-- Opening Marker --
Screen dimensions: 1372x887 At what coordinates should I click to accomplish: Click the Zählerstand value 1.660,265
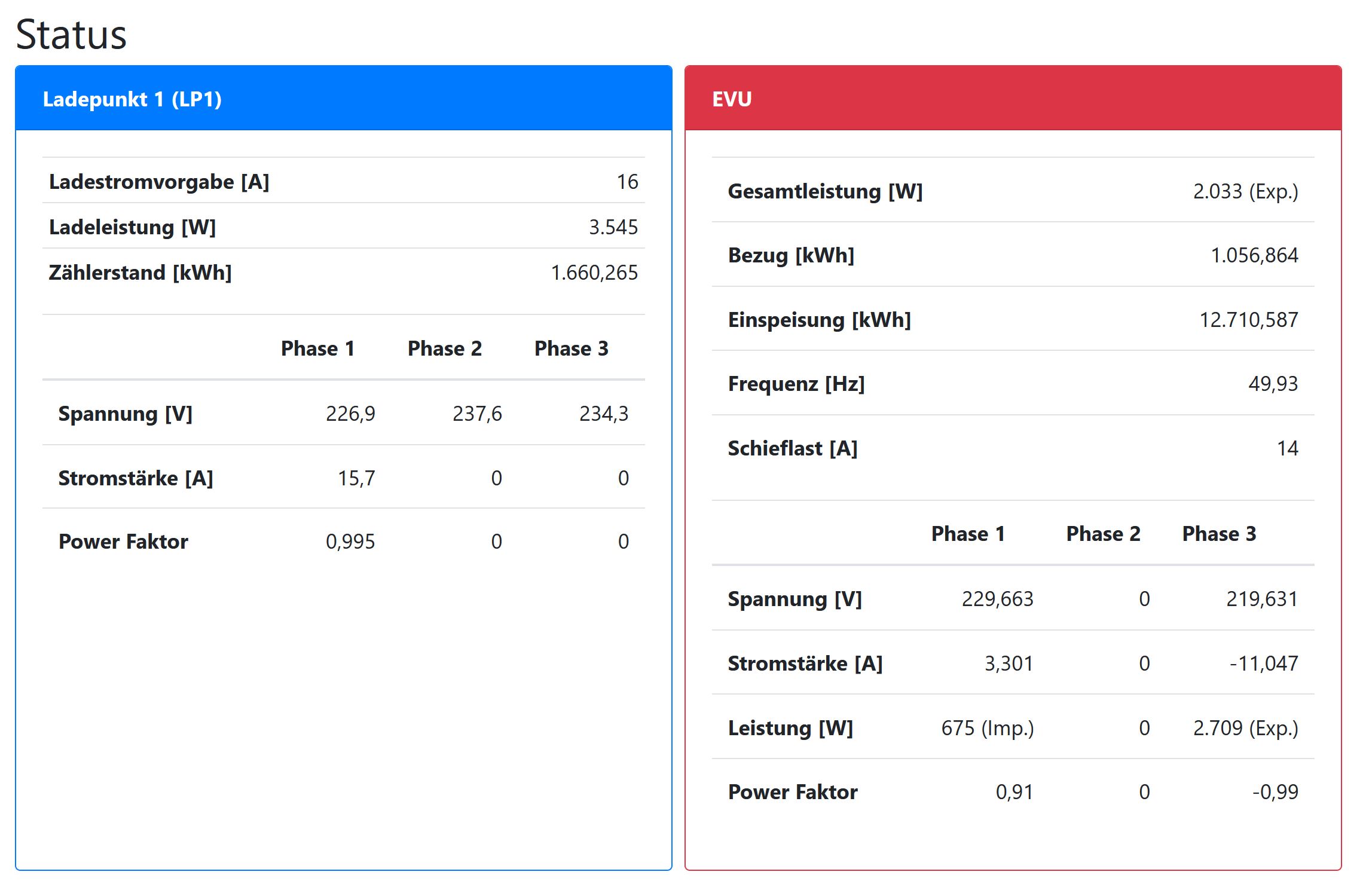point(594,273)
-- Closing Marker --
-- Opening Marker --
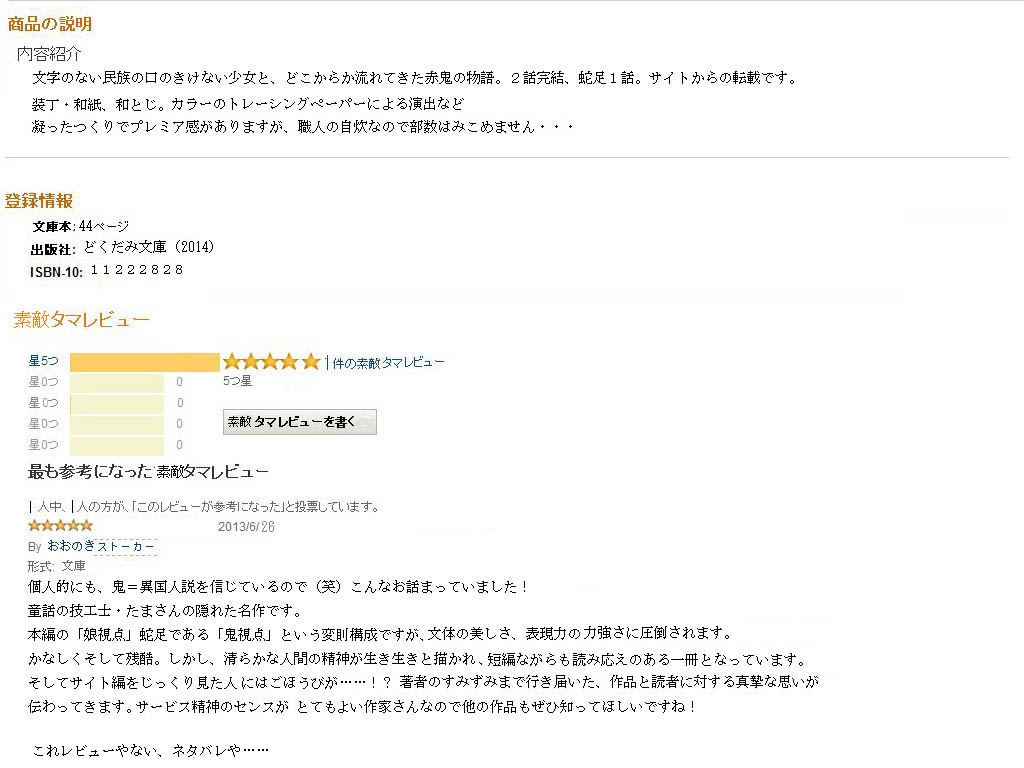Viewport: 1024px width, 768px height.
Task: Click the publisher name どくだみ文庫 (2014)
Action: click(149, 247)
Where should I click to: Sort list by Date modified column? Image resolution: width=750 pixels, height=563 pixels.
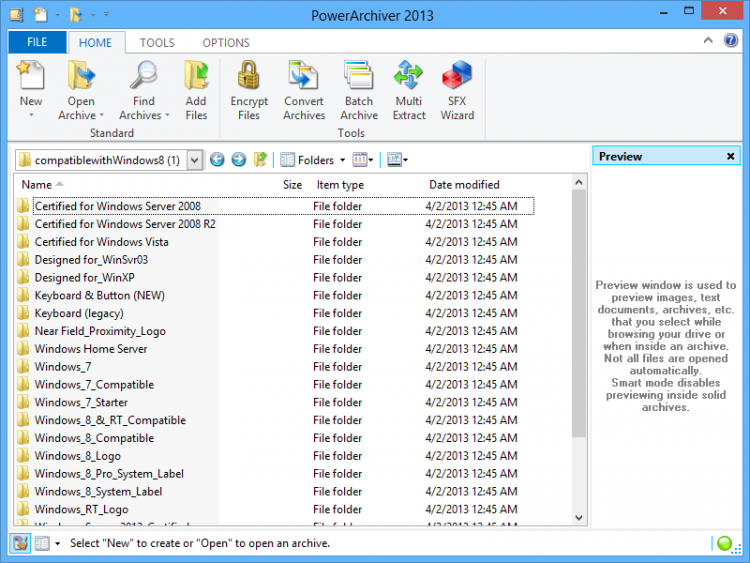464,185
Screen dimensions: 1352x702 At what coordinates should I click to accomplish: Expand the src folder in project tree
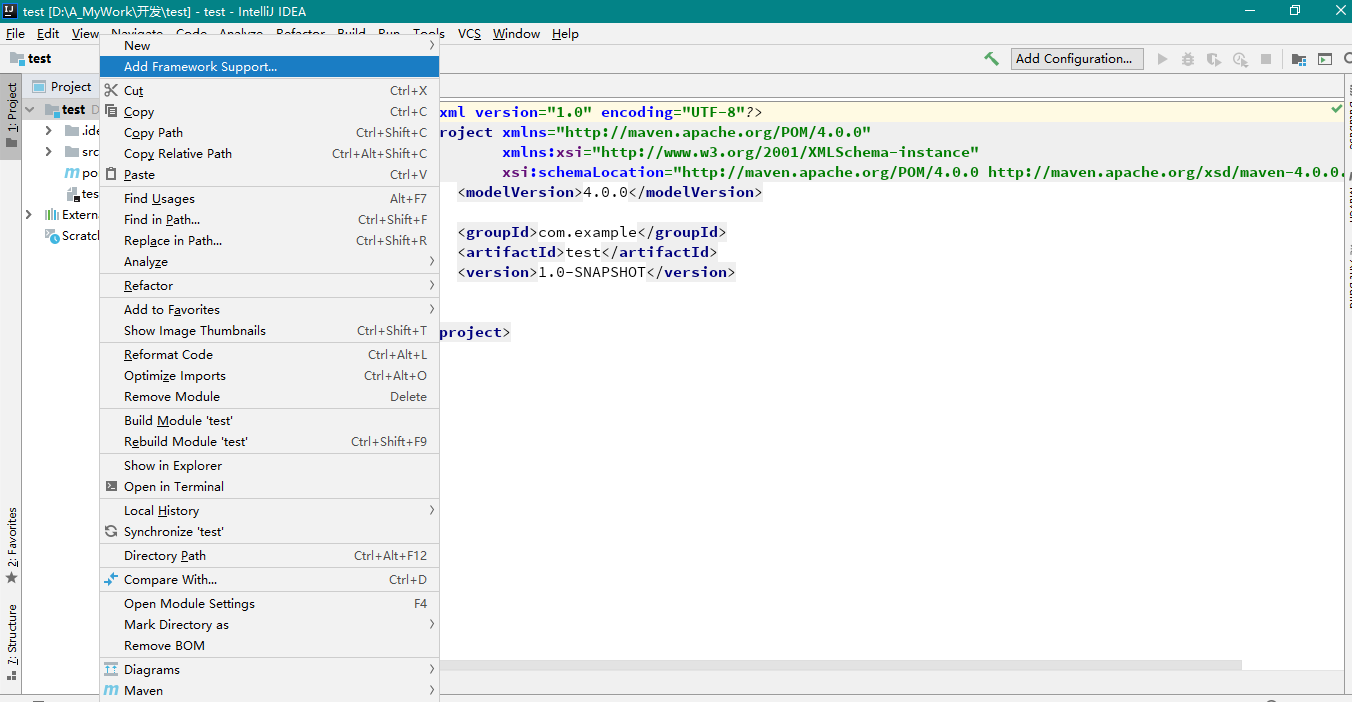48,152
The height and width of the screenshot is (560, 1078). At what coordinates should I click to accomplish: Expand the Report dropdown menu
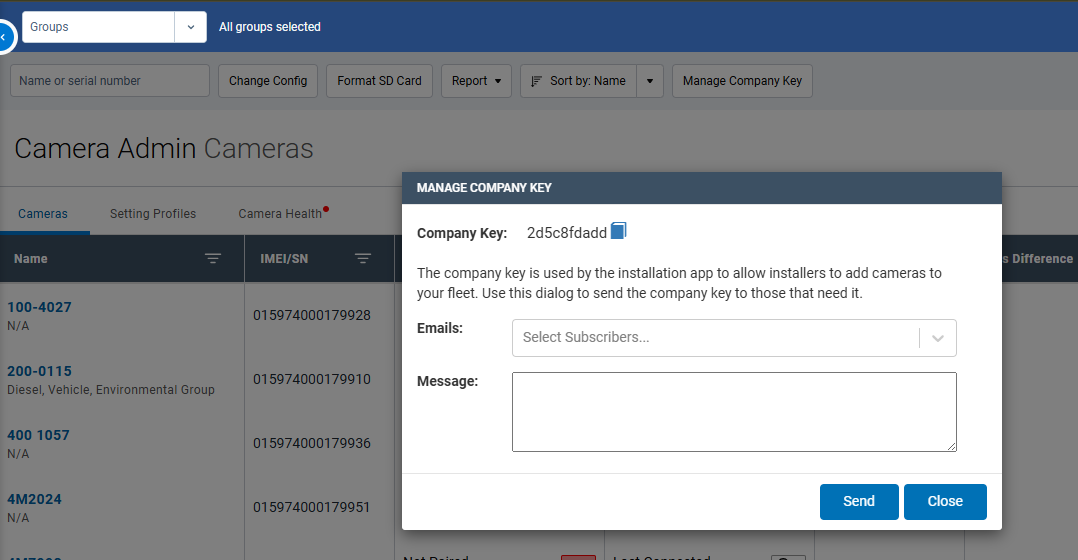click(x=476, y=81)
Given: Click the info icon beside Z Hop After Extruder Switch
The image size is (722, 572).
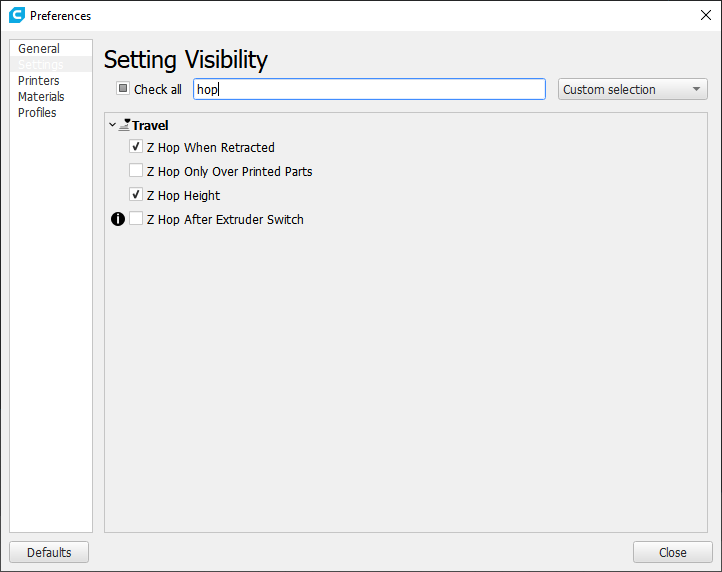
-- Closing Marker --
There is a line with "Given: Click the" and a line with "The image size is (722, 572)." above. Copy exactly those two lines and all lines between them, with nothing else.

Given: Click the info icon beside Z Hop After Extruder Switch
The image size is (722, 572).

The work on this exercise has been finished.